Mason, the team's leading scorer and best shooter, opted for the NBA a year early. Seniors Hall and Chris Williams also departed. All three were starters.
With an influx of transfers, Virginia likely has strengthened all of its previous weaknesses: point guard, perimeter shooting and defense. Parlay that with the notion that the Cavaliers may feature the strongest inside game in the ACC, and there is reason to believe Gillen's team has as good a chance as anyone in the scrambled league.
Zone is almost a bad word to Gillen, who has carved out a reputation in the hoops world for his pressure defense. But with four solid big men, he may be tempted to use a little more zone at times.
I still like pressing because that makes our offense go, Gillen said. Whatever we did before, it helped us beat Duke, the defending national champion, and we should have beaten Maryland, which won the national championship. We've got to throw some stuff out, but we don't want to change too much.
It's hard to ignore the assortment of widebodies available to control the middle, starting with Watson. The undersized 6-8 center has won the ACC's rebounding title the past two years against much bigger opponents, and is a warrior underneath.

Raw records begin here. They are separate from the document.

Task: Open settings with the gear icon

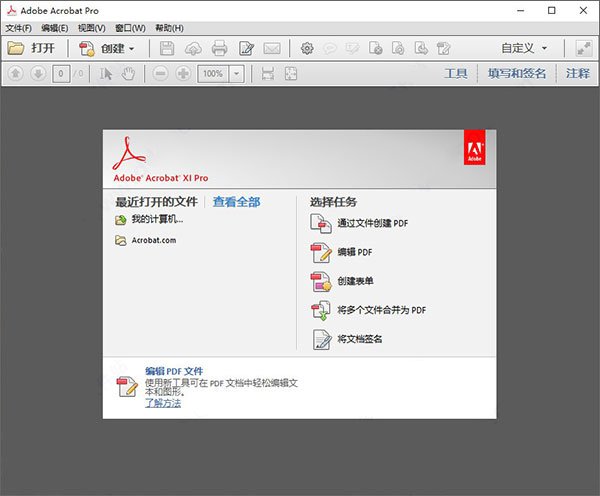Action: [x=307, y=48]
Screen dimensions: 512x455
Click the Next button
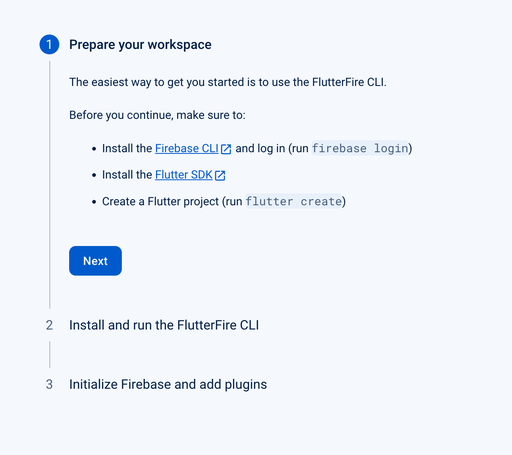(95, 261)
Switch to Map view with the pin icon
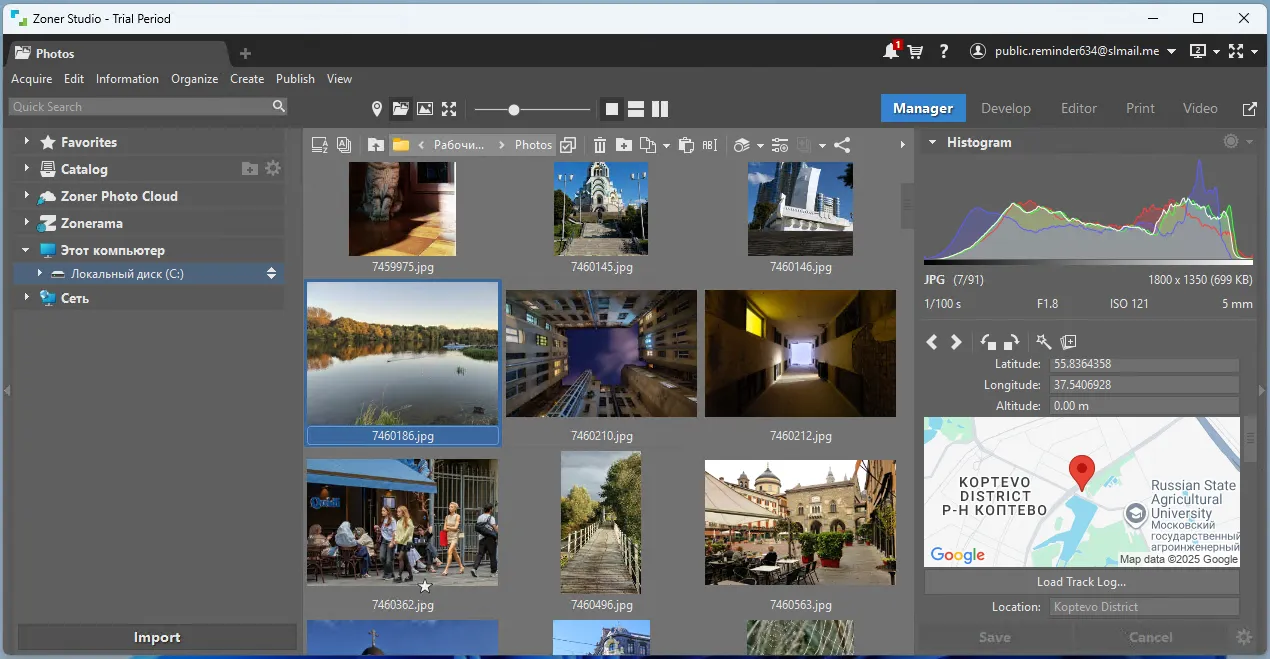Screen dimensions: 1270x659 377,109
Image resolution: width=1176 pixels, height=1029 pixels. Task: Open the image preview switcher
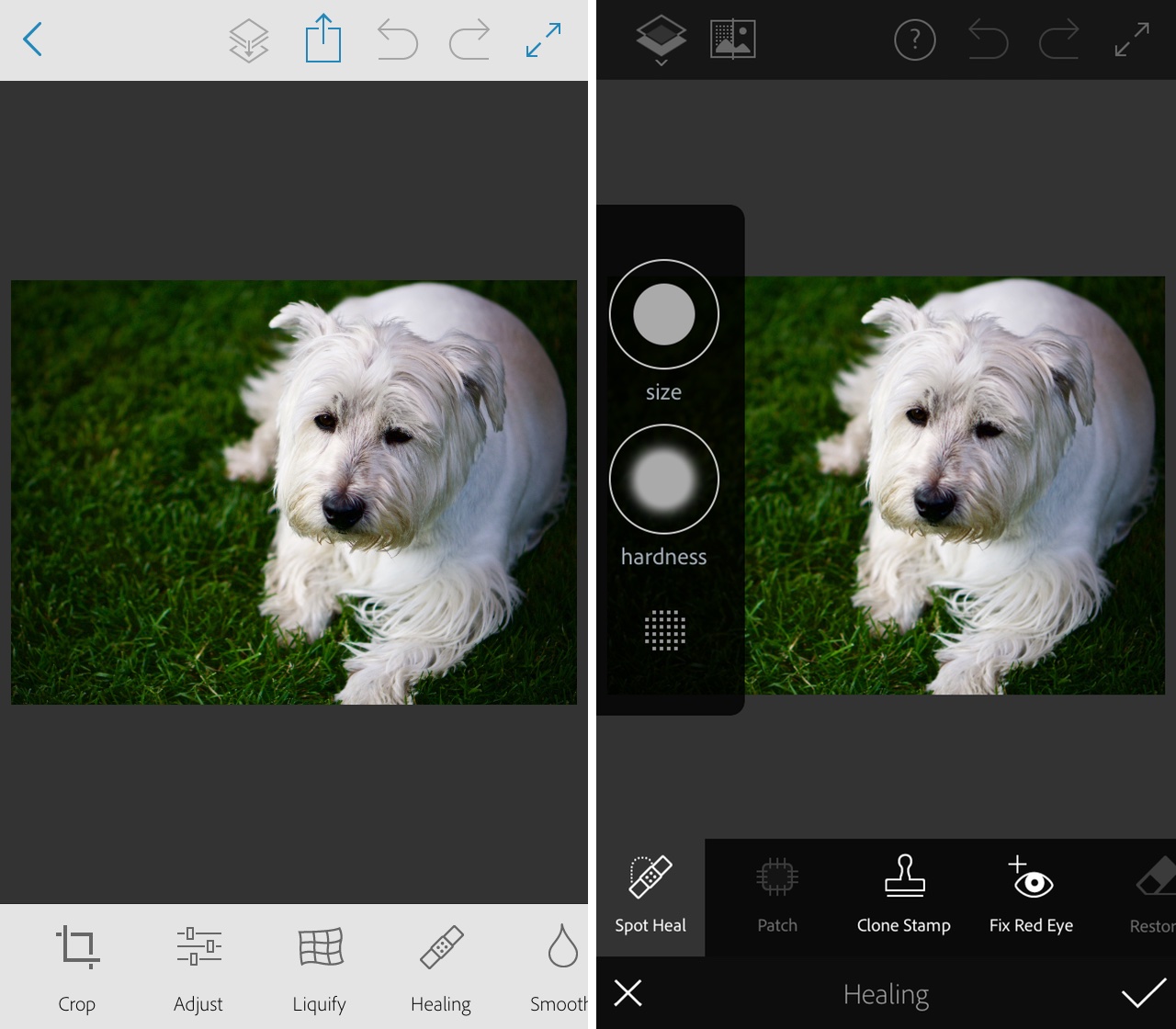(732, 39)
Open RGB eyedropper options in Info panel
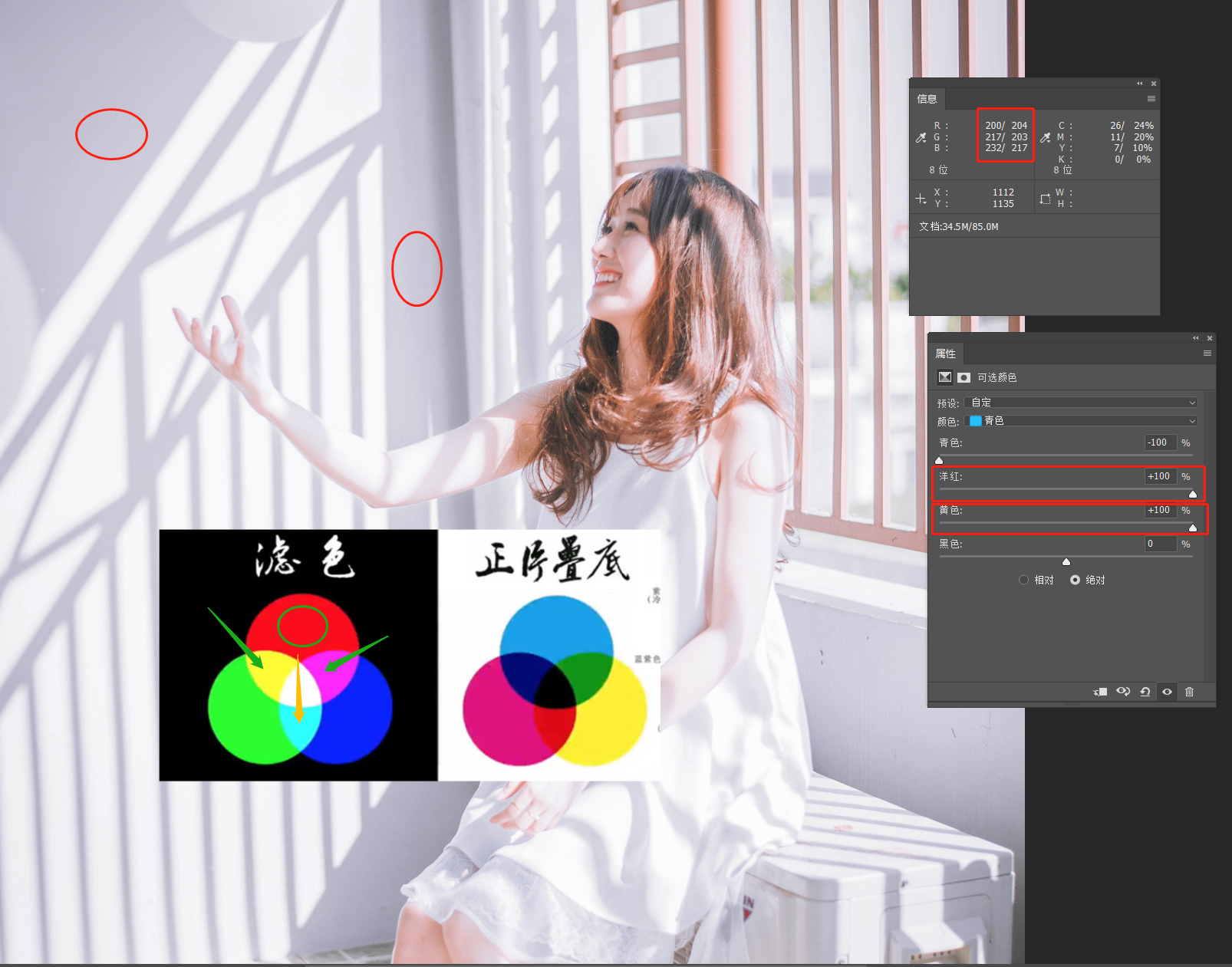Screen dimensions: 1232x967 pyautogui.click(x=921, y=138)
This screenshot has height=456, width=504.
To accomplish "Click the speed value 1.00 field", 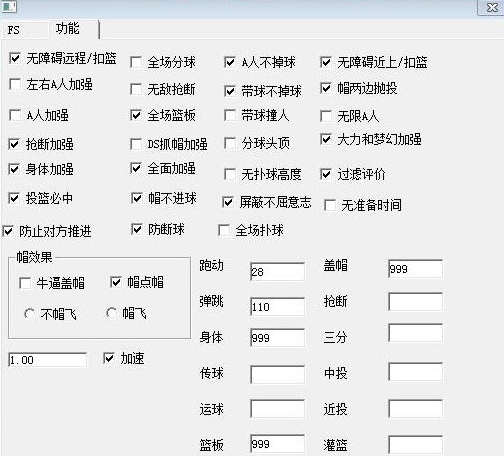I will point(47,360).
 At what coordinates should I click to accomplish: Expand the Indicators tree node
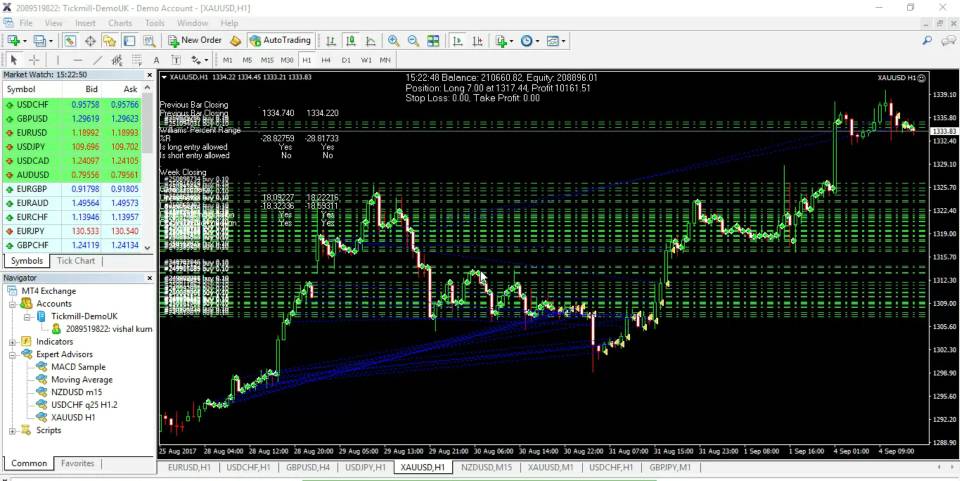[13, 341]
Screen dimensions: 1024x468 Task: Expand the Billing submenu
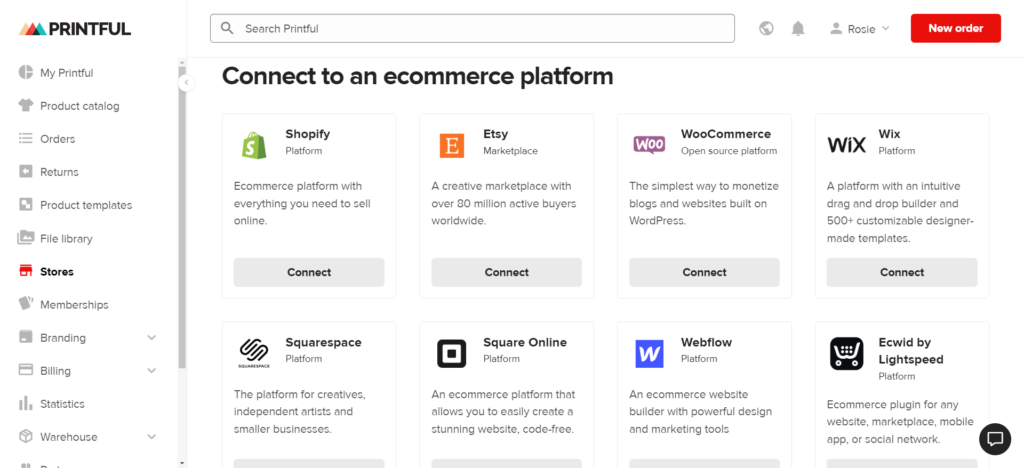152,371
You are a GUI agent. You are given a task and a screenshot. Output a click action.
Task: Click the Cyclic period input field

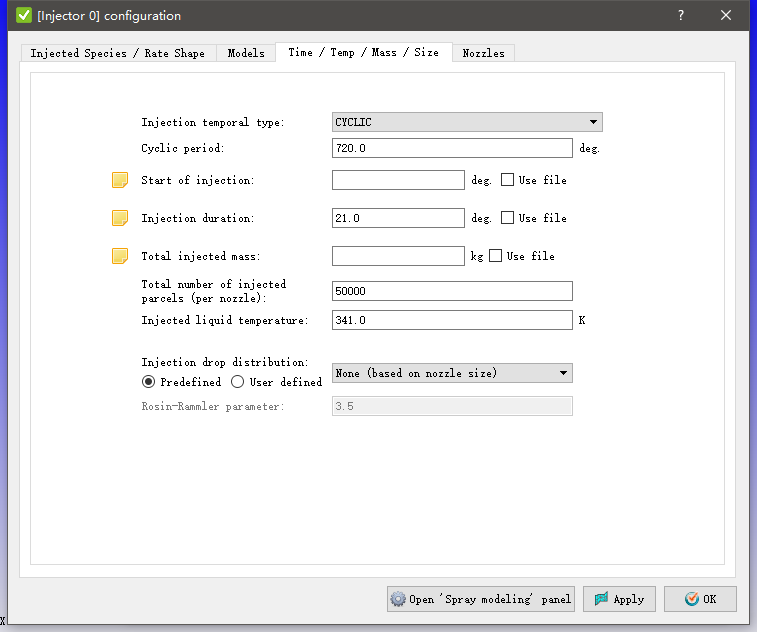pos(452,148)
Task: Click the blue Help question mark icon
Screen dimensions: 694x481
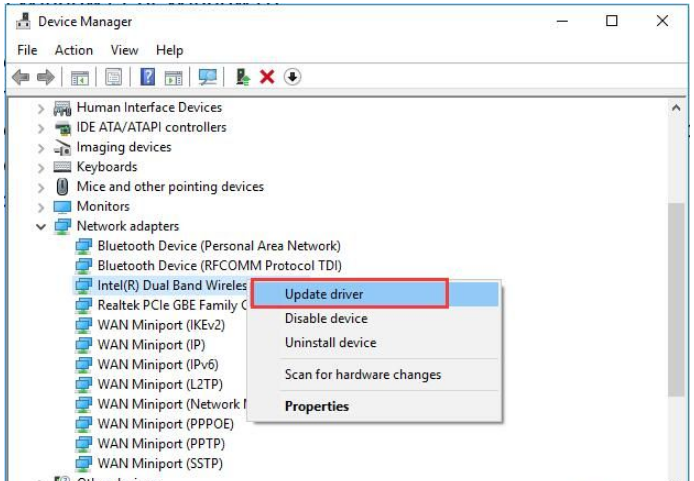Action: coord(147,77)
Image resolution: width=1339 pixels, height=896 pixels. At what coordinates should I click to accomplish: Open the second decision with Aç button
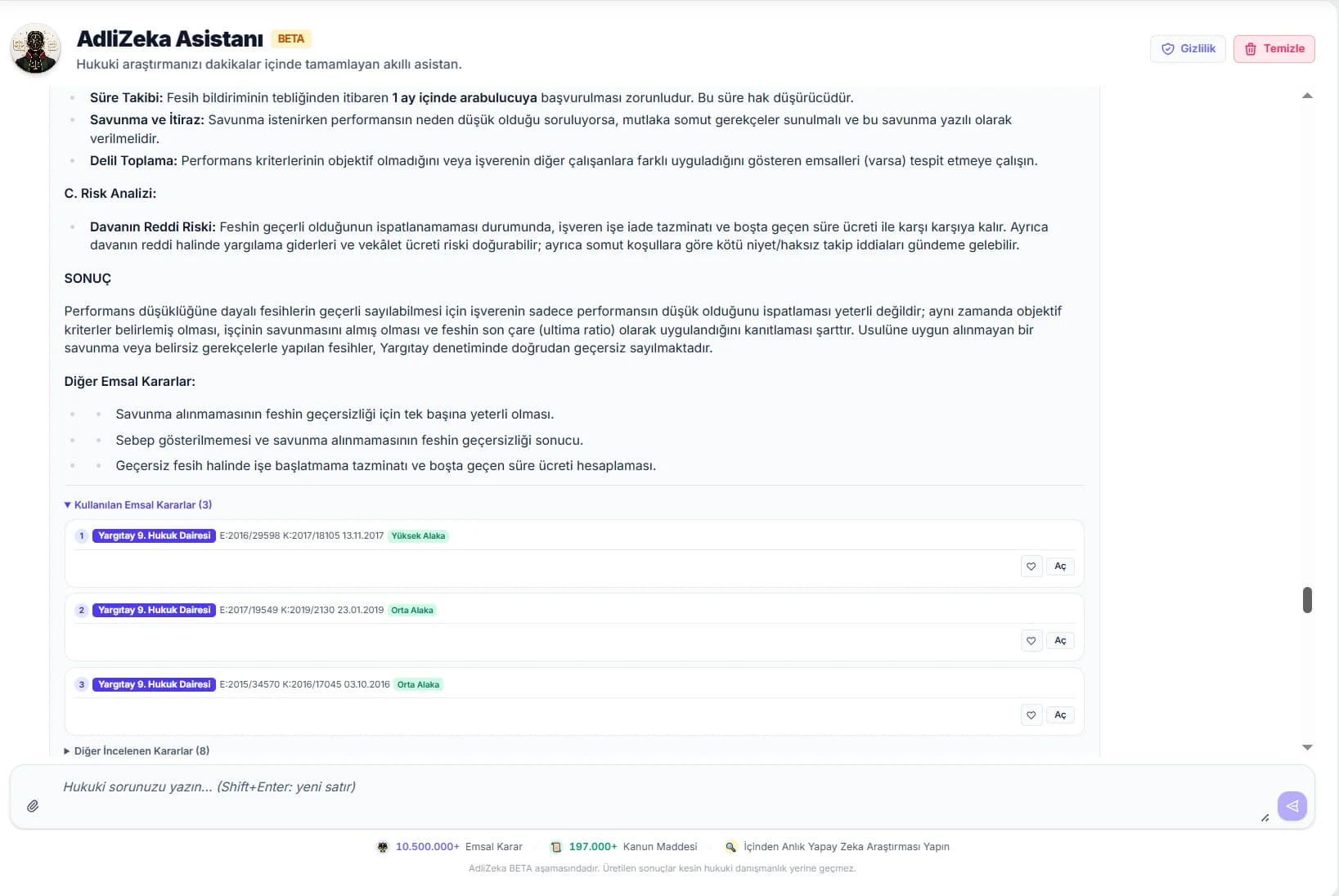point(1060,641)
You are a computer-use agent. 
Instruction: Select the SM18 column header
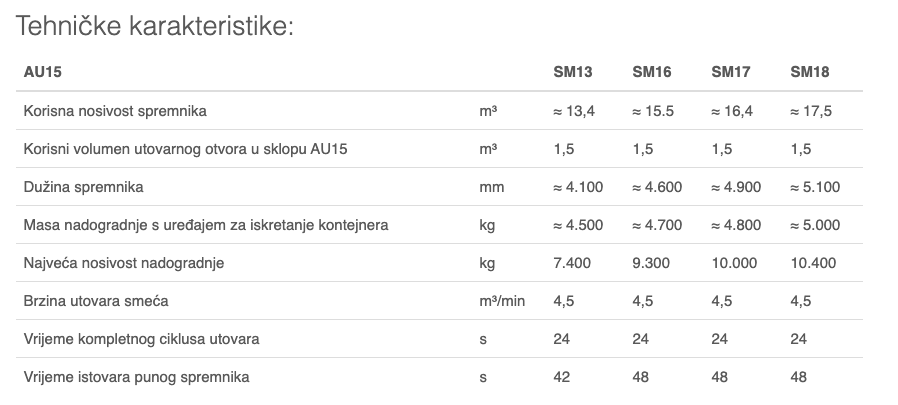point(810,72)
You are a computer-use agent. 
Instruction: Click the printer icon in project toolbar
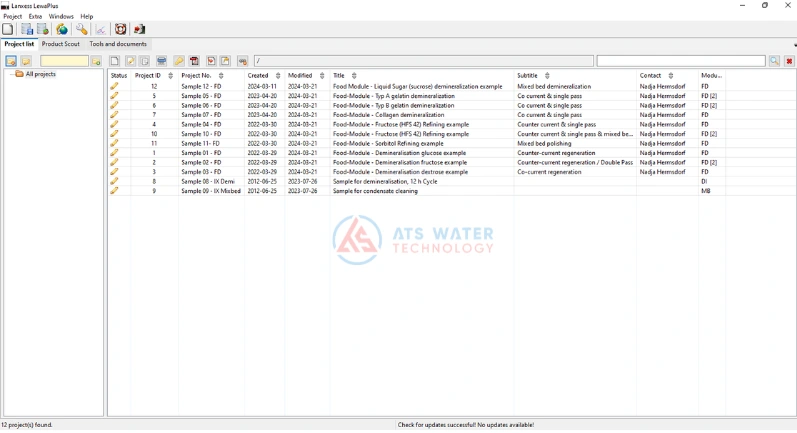click(161, 61)
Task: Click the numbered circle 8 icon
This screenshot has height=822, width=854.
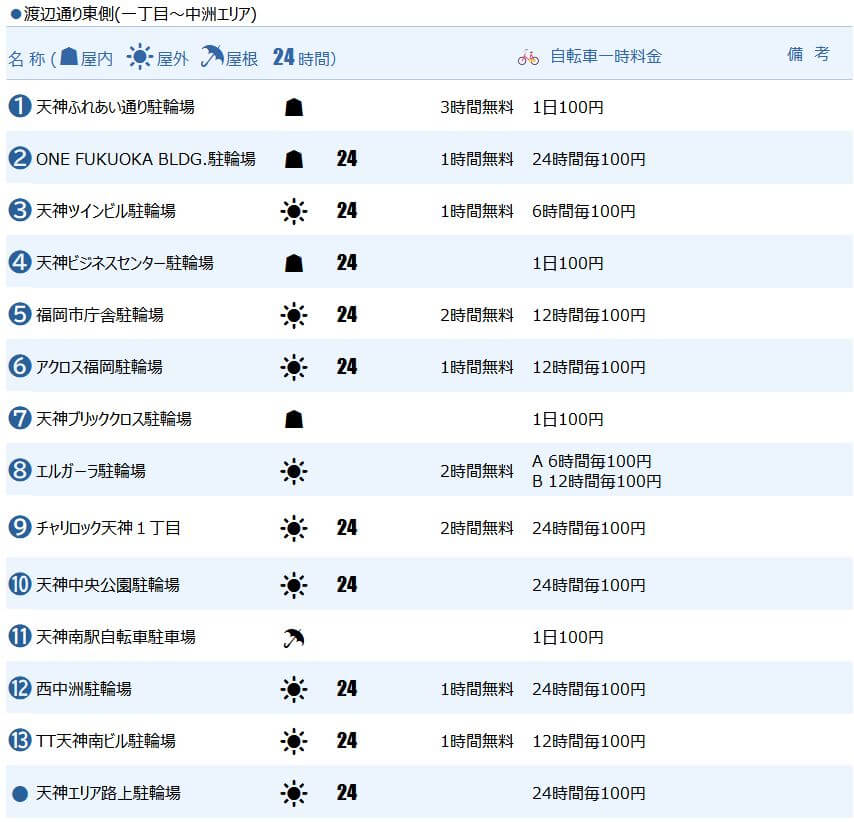Action: pos(20,470)
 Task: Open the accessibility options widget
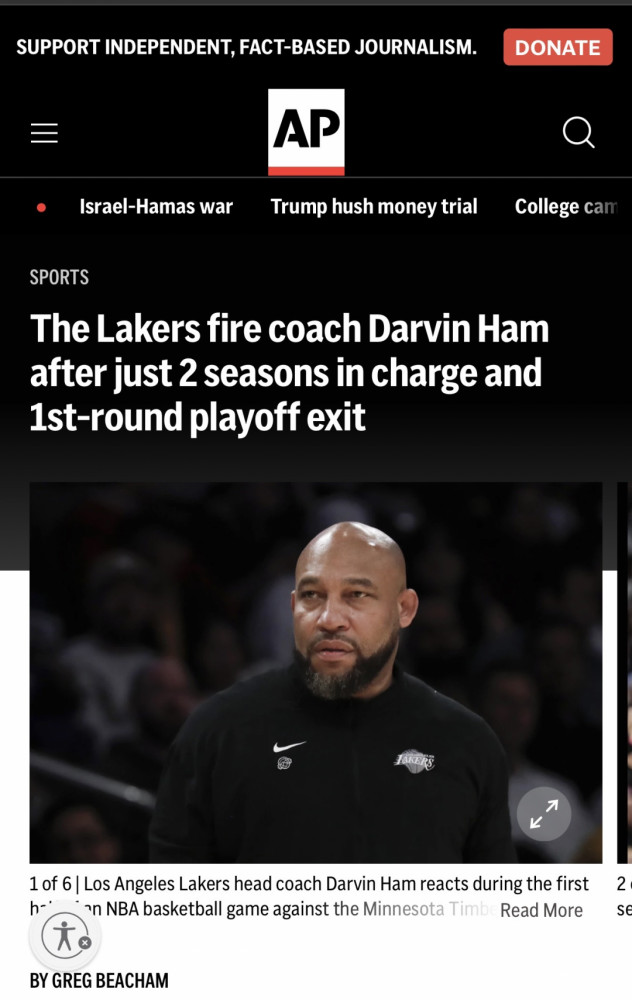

Watson may have the luxury of splitting time between center and his more natural position, power forward, because of the emergence of 6-9 sophomore Elton Brown and the addition of 6-10 Nick Vander Laan, who started 37 games in his two years at Cal. Also, 6-8 sophomore Jason Clark can play either of the forward spots.
Everyone knows what Watson can do. A relentless rebounder, he was the leading vote-getter for the preseason All-ACC team and the runner-up to Duke's Chris Duhon for preseason player of the year honors.
Brown has reshaped his body, shedding the weight that prevented him from playing his best as a freshman. Gillen believes Brown, blessed with the best low-post moves of any of the big men, could be special if he continues to progress. Vander Laan has been a breath of fresh air for the coach. The ego-less big man gladly accepts the role player mentality, works hard and gives it up for the team. Clark is sneaky good, the kind of player who can do a little of everything, the kind of player good teams need to reach their potential.
Somewhere along the way, Gillen decided that while quickness is still important to him, putting scorers on the floor is the key to winning. His players from a year ago had problems in the shooting and scoring categories, but this team should be different.
Todd Billet, who is expected to start at point guard but can play shooting guard as well, gives Gillen an intelligent, experienced player. Not only that, but Billet can shoot the eyes out of it. He started all 58 games at the point during his two years at Rutgers, where he broke the Scarlet Knights' record for three-pointers with 82 in 2000-01.
Without a veteran point guard, UVa struggled last season. Majestic Mapp, who has had two major and three other knee surgeries, has been sidelined for the past two seasons, and recent soreness in his knee has made him questionable for this season.
Unlike last year, when quicksilver Keith Jenifer was thrown into the fray before he was ready, the sophomore has a whole season of ACC experience under his belt. Some still question whether Jenifer is an ACC-caliber point guard, and with good reason. He made only two three-pointers last season, which allowed teams to step up the pressure against UVa's two key weapons, Watson and Mason.
The addition of junior college All-American Devin Smith, who chose UVa over Kansas, brightened Gillen's outlook. The kid is a shooter (108 treys last season). Add Memphis prep star Derrick Byars to the mix, along with improved sophomore Jermaine Harper, and there should be plenty of talent to go around.
Now, all Gillen has to do is help these guys develop the kind of chemistry last year's team rarely exhibited.